When I was five, I thought all the people mom brought home were candidates, and the one I liked most would be my dad. At fourteen, I tried to win a student election but was told I didn’t smile enough. At seventeen, I was kicked out of a political studies class for saying anarchy was the only viable government. At eighteen I voted on principle, at twenty-two according to party lines and by thirty I’d stopped voting at all, unable to distinguish between the different kinds of monsters that all wore the same smile.

I turned on the predictive text for my phone and it told me so many things. So many wonderfully terrible things.
But it never mentioned us together. Not even once.

“You say you are not a computer, and yet you let me program you with mere words.”

… the world is full of facts. Littered with them, in truth, but every fact was bookended by opinions that tried to drag and pull them into new shapes.

You turned truth into semantic word games as if that could be enough to hide behind

“Excuse me? You are the kid my wife hired to walk our dog and you are trying to blackmail me?”
“I know photoshop inside and out, sir.” I smiled. “And computers. Would you like to have an Ashley Madison account for your wife to discover?”
“You really shouldn’t have tried to get away with paying me less than minimum wage.”

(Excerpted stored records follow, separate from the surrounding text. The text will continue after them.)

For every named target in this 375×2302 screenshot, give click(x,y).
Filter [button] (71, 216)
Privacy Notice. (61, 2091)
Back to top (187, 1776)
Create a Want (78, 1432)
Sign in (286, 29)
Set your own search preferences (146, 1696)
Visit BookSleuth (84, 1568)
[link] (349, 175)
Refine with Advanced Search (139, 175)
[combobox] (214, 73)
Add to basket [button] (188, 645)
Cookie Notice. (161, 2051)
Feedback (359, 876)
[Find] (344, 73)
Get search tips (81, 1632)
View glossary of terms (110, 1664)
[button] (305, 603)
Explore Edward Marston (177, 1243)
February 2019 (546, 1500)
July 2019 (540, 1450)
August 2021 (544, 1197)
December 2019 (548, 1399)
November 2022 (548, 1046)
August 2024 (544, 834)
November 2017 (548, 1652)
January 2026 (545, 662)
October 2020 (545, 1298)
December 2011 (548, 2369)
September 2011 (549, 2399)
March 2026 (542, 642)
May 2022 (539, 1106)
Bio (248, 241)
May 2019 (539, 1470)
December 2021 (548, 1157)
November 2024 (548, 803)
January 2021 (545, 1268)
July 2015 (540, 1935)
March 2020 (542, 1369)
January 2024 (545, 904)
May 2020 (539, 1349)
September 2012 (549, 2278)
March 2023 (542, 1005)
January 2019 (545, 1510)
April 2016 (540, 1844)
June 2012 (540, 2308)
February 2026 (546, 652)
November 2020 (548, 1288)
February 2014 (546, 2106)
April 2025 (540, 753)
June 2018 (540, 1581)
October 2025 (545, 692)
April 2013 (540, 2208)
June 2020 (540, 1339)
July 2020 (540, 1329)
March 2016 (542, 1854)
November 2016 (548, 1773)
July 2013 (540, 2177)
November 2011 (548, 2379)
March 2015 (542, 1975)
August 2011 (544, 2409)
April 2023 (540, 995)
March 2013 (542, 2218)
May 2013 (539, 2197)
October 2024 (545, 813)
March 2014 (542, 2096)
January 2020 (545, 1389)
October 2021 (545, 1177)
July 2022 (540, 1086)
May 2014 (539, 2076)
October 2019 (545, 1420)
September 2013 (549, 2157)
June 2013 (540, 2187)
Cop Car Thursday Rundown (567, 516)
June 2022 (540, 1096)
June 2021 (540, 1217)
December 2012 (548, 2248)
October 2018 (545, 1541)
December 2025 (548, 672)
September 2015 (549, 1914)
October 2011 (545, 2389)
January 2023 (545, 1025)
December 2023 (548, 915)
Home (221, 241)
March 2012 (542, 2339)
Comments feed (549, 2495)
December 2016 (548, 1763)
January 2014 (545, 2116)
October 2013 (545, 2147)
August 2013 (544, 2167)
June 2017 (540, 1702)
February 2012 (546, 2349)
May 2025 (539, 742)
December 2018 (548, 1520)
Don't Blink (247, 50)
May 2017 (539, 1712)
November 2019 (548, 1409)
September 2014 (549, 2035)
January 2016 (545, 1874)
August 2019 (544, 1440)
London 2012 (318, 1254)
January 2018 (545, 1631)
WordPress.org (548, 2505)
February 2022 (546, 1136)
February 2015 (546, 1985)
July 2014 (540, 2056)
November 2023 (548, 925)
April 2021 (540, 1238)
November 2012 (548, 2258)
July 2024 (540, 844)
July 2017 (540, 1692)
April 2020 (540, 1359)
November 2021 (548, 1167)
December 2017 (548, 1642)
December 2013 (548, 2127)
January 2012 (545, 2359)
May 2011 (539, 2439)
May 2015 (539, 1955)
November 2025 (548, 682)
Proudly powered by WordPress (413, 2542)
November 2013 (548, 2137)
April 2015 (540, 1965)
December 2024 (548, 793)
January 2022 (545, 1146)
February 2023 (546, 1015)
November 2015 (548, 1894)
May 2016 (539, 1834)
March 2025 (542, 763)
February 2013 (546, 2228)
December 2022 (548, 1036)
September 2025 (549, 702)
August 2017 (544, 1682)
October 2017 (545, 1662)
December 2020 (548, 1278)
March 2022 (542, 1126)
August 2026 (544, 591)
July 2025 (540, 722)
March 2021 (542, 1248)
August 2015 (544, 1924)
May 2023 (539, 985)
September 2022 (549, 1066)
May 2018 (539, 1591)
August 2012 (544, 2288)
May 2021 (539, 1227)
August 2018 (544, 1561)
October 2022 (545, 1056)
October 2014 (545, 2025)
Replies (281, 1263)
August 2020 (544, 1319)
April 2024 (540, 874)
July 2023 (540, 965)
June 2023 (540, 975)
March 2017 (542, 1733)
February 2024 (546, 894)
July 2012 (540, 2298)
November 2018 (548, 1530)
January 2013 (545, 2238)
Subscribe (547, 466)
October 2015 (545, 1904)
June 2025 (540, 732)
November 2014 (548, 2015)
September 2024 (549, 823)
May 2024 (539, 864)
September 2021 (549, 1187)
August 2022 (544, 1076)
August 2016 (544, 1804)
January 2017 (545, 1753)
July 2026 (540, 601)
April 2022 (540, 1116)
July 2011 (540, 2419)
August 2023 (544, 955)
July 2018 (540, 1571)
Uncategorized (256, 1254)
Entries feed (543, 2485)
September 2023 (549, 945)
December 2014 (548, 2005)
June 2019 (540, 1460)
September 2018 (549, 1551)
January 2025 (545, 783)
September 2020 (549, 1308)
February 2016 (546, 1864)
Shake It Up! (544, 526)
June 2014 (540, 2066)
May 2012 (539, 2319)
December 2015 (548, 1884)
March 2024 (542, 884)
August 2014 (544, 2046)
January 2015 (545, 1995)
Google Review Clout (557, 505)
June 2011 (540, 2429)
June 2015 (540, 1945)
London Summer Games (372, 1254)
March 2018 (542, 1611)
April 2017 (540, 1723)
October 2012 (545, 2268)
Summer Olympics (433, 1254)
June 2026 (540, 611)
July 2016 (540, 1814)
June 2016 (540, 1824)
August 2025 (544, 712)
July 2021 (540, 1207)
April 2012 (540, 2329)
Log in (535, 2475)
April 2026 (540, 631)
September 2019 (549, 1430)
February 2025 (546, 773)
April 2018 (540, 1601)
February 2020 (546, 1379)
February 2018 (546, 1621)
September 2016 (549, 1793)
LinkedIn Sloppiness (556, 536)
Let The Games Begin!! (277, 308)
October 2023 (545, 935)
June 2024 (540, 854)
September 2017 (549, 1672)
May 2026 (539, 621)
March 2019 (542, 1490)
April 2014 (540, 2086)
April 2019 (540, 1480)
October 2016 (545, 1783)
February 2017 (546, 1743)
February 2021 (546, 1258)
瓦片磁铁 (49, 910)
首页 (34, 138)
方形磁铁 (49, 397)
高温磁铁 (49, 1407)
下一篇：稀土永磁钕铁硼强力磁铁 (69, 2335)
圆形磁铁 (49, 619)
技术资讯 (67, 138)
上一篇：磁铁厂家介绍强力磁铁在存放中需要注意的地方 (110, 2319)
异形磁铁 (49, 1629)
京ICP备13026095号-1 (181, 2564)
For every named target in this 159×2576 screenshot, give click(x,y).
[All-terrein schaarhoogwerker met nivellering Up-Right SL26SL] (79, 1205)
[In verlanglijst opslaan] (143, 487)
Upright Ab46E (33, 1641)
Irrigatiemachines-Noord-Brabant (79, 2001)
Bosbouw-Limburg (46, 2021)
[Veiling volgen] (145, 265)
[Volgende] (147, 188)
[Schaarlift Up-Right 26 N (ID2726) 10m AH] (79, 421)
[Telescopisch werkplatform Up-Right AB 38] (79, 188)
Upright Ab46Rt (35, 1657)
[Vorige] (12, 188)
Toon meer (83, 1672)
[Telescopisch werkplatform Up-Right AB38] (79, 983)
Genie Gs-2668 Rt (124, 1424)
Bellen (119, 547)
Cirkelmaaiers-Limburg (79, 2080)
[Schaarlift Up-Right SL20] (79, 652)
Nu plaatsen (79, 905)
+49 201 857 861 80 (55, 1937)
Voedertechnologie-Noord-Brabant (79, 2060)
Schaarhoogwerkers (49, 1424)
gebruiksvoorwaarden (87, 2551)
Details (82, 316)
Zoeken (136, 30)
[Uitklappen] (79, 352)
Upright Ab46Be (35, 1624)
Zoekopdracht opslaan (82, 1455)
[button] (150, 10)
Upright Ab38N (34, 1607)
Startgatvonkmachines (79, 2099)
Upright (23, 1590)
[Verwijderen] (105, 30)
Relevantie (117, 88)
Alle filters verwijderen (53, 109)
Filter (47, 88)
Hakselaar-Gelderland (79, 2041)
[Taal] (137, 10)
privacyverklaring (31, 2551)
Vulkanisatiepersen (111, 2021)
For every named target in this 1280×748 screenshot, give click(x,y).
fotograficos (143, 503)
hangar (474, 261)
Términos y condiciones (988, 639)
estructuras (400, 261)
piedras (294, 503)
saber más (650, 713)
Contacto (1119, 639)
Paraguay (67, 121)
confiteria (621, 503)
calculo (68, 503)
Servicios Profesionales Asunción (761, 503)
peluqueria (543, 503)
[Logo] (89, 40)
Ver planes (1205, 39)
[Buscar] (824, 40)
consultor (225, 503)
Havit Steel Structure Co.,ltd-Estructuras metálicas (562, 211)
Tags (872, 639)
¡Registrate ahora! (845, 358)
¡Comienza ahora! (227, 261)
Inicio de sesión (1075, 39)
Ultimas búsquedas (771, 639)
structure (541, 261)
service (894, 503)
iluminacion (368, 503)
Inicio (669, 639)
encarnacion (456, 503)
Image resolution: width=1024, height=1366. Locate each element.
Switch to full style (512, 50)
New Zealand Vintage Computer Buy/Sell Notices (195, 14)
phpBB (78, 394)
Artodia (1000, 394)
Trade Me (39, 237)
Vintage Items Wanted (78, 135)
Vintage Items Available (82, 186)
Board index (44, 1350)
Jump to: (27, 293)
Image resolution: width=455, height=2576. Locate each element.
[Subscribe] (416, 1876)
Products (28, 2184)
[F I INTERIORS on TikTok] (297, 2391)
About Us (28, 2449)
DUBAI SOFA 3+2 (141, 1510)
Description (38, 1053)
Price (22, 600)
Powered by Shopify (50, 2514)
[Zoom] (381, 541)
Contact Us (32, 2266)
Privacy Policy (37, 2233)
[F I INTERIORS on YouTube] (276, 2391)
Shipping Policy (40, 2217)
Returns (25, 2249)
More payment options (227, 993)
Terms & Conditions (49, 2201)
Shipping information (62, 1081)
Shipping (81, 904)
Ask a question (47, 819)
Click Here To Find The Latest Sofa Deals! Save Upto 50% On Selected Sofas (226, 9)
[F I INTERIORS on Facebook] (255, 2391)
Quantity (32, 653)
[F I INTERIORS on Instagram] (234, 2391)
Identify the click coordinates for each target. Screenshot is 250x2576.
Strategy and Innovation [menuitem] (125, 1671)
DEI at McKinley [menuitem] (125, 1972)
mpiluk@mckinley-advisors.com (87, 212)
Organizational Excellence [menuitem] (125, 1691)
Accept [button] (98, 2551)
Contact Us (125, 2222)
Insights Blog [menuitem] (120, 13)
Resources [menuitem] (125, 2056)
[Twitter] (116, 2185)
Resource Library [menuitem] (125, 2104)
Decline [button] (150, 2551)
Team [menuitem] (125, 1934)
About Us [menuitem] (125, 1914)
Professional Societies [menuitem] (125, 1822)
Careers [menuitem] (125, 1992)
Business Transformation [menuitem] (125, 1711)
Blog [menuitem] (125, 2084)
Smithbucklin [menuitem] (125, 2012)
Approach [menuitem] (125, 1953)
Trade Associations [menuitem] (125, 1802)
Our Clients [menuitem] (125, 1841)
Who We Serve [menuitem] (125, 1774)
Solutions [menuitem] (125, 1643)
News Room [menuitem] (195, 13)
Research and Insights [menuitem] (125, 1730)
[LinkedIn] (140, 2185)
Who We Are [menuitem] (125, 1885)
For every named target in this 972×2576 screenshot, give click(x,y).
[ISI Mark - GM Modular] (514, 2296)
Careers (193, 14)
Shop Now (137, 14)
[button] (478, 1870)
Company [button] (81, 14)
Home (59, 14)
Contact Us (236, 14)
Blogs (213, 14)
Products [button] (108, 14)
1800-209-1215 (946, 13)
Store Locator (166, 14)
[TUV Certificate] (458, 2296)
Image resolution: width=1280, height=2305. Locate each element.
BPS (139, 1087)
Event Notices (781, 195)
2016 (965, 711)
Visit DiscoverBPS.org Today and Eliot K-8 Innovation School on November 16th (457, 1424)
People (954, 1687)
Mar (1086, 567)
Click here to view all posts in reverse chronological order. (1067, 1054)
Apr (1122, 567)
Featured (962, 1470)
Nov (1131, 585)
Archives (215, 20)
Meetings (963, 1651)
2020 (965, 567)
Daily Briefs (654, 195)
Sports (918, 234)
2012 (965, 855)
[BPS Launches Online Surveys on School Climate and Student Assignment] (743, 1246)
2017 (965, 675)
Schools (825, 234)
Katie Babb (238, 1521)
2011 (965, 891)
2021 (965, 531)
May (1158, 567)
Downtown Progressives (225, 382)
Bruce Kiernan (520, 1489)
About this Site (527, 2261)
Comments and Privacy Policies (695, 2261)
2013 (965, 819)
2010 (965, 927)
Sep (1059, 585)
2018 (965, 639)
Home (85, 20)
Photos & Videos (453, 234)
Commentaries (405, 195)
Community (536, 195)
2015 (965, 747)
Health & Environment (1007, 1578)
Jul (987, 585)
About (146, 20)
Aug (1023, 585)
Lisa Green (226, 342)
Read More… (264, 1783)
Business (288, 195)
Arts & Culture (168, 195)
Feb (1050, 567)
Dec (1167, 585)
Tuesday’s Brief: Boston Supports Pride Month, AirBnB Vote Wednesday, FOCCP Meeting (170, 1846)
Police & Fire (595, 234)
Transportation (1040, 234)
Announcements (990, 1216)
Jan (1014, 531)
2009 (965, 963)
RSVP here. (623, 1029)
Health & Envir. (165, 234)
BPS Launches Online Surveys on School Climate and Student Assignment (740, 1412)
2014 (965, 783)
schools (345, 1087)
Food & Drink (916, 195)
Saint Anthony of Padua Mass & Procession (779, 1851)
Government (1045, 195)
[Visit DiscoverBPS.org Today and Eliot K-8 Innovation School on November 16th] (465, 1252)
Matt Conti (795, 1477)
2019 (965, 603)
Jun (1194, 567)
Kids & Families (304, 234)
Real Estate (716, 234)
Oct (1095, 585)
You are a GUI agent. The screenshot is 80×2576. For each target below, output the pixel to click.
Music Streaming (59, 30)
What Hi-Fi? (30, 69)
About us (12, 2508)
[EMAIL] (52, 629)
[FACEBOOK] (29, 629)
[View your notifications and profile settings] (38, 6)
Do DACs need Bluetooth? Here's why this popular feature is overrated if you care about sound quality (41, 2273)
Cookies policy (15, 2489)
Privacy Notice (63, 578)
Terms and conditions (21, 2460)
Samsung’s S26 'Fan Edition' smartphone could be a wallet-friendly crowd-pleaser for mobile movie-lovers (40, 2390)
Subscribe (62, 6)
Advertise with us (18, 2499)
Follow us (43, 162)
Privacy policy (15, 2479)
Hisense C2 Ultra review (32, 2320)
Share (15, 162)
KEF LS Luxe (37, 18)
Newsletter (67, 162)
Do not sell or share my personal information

“KNOW, oh meme, that between the time when Yahoo devoured Tumblr and the fall of Geocities, and the years of the rise of Facebook, there was an Age undreamed of, when shining edifices spread through the digital world like microsoft paperclips beneath loadscreens -- Myspace, WordPerfect, Netscape, Lotus with its ancient programs and baffling extensions, Google Answers with its wisdom, Ask Jeeves that bordered on the pastoral realms of xxx. But the proudest kingdom was Napster in the dreaming darkweb. Hither came the government, stereotypical, bland of character, an adjective noun who verbs, with a meme-worthy face and gigantic DCMA takedowns with which to tread the jewelled thrones of the Internet underneath digital toes.”

Once upon a time, there was a witch who made a home entirely out of candy but she died of diabetes – the type that was her own fault – long before any children could be enticed into her oven.